Many buyers are finding the door to a new home slammed in their face, as lenders tighten up the terms of their loans.

In this current economic climate, there are the haves and the have-nots. Those with the smiles on their faces are the former, on base-rate tracker mortgages, while the latter are looking glum, desperately searching for ways to buy a property as the banks close down avenues of credit.

From the end of 2007, when house prices started to fall and the realisation that the UK was not protected from the effects of the US sub-prime debacle set in, the mortgage market changed radically. With UK banks crumbling under bad debts, propped up by the government and short of cash to lend, mortgage offers started to evaporate.
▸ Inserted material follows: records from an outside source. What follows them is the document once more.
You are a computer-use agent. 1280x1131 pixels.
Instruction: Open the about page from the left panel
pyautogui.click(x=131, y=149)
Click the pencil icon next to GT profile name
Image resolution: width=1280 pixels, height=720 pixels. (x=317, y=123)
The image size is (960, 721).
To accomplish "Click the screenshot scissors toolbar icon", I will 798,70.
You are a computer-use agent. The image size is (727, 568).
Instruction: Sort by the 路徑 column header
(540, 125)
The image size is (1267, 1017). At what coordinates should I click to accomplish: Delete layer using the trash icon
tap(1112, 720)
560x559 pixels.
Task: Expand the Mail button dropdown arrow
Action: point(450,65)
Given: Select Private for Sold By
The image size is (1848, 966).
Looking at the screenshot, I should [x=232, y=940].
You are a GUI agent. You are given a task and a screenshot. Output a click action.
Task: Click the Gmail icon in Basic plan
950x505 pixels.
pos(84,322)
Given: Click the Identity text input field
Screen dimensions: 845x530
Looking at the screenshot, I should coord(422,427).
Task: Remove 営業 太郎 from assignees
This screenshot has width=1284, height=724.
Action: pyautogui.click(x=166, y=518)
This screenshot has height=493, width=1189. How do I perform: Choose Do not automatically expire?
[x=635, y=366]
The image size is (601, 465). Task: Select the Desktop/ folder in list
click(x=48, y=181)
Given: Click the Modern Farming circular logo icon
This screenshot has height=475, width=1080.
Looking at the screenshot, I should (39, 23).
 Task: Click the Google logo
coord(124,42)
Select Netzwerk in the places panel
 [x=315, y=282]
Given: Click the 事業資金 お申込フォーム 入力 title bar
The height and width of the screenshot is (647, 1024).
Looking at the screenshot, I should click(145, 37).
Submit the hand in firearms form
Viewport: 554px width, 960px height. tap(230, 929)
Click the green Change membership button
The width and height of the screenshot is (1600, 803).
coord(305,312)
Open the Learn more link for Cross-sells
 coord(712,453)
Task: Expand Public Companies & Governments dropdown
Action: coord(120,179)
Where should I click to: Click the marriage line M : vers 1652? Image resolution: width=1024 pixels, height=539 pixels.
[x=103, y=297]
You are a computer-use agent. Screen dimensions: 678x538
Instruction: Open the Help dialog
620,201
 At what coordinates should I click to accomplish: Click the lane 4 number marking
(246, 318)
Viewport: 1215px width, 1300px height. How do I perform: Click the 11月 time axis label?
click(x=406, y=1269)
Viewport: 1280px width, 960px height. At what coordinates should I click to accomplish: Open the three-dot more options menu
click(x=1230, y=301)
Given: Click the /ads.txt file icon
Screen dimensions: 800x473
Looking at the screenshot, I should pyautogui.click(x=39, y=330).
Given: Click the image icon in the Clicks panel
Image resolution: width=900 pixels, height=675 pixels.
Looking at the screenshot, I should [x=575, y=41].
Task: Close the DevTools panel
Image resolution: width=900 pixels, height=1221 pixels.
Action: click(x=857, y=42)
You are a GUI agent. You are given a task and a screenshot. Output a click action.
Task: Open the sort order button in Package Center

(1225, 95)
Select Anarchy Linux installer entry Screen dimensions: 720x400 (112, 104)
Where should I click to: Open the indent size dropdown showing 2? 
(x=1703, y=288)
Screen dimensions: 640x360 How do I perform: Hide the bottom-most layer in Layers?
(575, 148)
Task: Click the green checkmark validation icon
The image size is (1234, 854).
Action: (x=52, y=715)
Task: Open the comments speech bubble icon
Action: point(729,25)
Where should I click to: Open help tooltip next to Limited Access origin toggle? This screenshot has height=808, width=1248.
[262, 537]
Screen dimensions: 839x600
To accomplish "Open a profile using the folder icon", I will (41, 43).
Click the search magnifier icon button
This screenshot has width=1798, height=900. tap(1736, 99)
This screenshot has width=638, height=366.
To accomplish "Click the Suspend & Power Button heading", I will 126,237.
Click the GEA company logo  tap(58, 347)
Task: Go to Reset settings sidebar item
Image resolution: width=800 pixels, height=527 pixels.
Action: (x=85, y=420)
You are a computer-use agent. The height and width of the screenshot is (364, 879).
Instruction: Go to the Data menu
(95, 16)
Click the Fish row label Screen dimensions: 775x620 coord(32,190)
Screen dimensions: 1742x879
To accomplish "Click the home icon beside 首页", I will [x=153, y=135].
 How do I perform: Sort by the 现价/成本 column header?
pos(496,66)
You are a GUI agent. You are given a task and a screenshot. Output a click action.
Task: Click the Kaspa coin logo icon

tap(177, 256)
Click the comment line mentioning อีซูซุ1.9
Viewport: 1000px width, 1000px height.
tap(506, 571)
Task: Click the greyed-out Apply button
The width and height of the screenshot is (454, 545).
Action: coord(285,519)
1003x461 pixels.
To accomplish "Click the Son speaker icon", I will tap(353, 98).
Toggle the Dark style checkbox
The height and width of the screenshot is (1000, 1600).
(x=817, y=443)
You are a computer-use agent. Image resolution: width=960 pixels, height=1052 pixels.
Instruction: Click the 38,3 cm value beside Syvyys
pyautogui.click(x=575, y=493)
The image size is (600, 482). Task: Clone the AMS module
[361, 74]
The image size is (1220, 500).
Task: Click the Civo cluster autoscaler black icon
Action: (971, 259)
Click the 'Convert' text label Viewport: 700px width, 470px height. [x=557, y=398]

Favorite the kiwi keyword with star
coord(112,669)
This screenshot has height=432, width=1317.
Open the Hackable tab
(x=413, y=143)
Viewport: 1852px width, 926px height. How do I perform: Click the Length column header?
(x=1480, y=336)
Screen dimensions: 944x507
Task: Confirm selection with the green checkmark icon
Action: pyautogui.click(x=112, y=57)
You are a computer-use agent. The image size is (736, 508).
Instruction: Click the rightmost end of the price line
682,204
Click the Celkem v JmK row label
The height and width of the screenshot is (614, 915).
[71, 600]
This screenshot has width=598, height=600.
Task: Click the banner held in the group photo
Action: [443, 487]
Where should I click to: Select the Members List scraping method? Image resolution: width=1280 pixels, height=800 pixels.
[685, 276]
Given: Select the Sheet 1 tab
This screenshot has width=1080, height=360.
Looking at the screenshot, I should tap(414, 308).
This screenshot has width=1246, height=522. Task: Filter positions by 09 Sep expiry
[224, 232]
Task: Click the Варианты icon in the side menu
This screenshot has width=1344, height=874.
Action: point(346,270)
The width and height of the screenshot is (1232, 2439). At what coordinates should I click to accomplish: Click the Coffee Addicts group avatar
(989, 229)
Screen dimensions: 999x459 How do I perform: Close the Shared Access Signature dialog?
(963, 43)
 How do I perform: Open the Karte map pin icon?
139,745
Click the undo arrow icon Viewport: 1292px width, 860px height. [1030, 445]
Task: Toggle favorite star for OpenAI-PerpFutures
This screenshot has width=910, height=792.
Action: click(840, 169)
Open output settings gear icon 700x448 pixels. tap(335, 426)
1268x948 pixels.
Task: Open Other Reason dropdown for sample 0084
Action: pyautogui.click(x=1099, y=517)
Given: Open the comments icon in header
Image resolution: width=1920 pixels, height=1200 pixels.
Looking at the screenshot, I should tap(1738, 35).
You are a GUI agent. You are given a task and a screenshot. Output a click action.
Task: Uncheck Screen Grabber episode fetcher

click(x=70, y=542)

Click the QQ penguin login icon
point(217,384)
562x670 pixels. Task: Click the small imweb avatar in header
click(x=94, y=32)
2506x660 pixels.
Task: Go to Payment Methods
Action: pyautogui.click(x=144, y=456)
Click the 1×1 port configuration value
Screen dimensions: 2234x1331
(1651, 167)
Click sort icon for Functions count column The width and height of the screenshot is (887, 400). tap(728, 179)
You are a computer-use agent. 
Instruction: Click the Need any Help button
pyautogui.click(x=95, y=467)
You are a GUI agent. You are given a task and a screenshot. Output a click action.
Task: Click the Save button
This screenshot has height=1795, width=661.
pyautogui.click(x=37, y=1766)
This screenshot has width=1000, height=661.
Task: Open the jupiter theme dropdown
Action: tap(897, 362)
So while only a couple of years ago banks were bending over backward to offer mortgages up to five times the buyer's salary, now first-time buyers are struggling to find deals, even if they can put down a significant deposit.

According to Halifax, house prices tumbled by 16% in 2008, while gross mortgage lending fell by 29%. To what degree the government's policies - such as quantitative easing and bailing out the banks - will increase lending is not clear, but 2009 will remain challenging for providers.

At the height of the property boom in the fourth quarter of 2006, there were 445,000 house sales in the UK, but this had dropped to 188,000 by the third quarter of 2008 - a 58% fall. At the same time, repossessions increased 54% to 40,000 last year.

Despite the recent ups and downs of the housing market, we remain wedded to home-owner-ship. The total amount of mortgage debt has more than doubled since 2000, increasing from £536bn to £1.2tn in 2008, according to Mintel.

Fixed-rate mortgages had been growing in popularity because they remove uncertainty. Almost a third of people were on a fixed-rate deal in 2004, rising to half in 2008, according to TGI. However, the drop in the base rate at the end of last year meant more homeowners became interested in switching to variable-rate mortgages, especially trackers, to benefit from lower repayments.

But as the base rate has plummeted, the best tracker deals have been removed, and many people looking to remortgage have few options beyond their lenders' standard variable rates.

Intermediaries were also badly affected as fewer mortgages were available for them to sift through, and lenders focused on direct channels to reduce costs. Their share of the market dropped to about 60% in 2008, compared with 70% in 2007.

In terms of share, the top 10 lenders account for more than three-quarters of the market, with HBOS taking 20% - or £73bn - of gross advances in 2007, according to the CML Yearbook 2008. As the market has been shaken up, specialist lenders have dropped out, meaning the big banks have increased their collective share of the market.

Northern Rock, third in the table and now state-owned, has said it will revive its mortgage business with up to £14bn in new loans by 2011. Lloyds Banking Group and RBS have made similar pledges, all aimed at getting the mortgage market moving again.

The banking crisis has led the Financial Services Authority to call for tougher rules on lending, which may include a ban on 100%-plus mortgages and setting a maximum borrowing of three times a buyer's salary.

However, there is evidence of a pent-up demand, especially as house prices fall, so when mortgages are more readily available again the market should pick up. By 2010 conditions are predicted to improve. According to Mintel, by 2012 gross mortgage advances should be up 23%, compared with 2009, to £178bn, although this is still well down on 2007's historic rates.